If you’re new here, my husband Tony and I have been building our own house. This is now week 26, when we installed the stairs and handrail.
The stair installation and handrail finishing were a joint effort between Dovetail Carpentry, Vedder Woodworking, and Tony and myself. Steve from Dovetail carpentry (who was our main contractor for the house) built the stairs off-site, then was able to come to our place and install them. He used paint grade stringers and risers, and plywood treads.
This was such a huge relief for me because it meant we could go down in the basement easily. It was also much safe for the kids to go downstairs.
We kept the stairs like this for a while until we could get around to finish them.
Paint Stringers and Risers
First I primed the risers and the stringers with oil based primer and let it dry for a full day. Then I painted all the risers and the stringers using paint tinted to Benjamin Moore Chantilly Lace. This is the same paint that I will use for all the trim and doors around the house.
Handrail and Treads
Rod Vedder from Vedder Woodworking did all the finishing for us.
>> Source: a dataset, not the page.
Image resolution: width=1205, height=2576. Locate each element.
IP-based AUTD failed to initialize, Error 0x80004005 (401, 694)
Rod also made our kitchen cabinets so we knew that we would also get great quality with the handrail. He supplied all the treads, newel posts and spindles, and finished them at his shop. For the stairs we wanted something square and simple. The oak Zen collection from Richelieu Hardware was exactly what we wanted. Rod was able to match the color of the stain for the treads and the handrail to our hardwood flooring.
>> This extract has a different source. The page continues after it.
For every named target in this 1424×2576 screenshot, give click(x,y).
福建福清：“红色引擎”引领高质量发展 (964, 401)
Tony installed all the zen treads by first trimming them down to the right size. He used PL premium heavy duty construction adhesive to glue them in place to the plywood treads, then screwed the treads in from underneath.
Rod also sprayed all the spindles with tinted lacquer that he could match to the Chantilly Lace color. Rod not only pre-finished all the stair components, but he also came for a day to install the handrail.
This is the view of the handrail from the hallway looking towards the front hall and living room.
And here is the view of the stairs and handrail looking up from the front hall into the kitchen and living room. We built a raised bungalow with higher ceilings in the basement than upstairs, so we have six steps going up, and nine steps going down.
One thing we love about these treads is that you can see the end grain on the open side of the stairs. It feels very clean and simple. Rod did such an amazing job of the finishing work, and we couldn’t be happier with how the stairs and handrail turned out.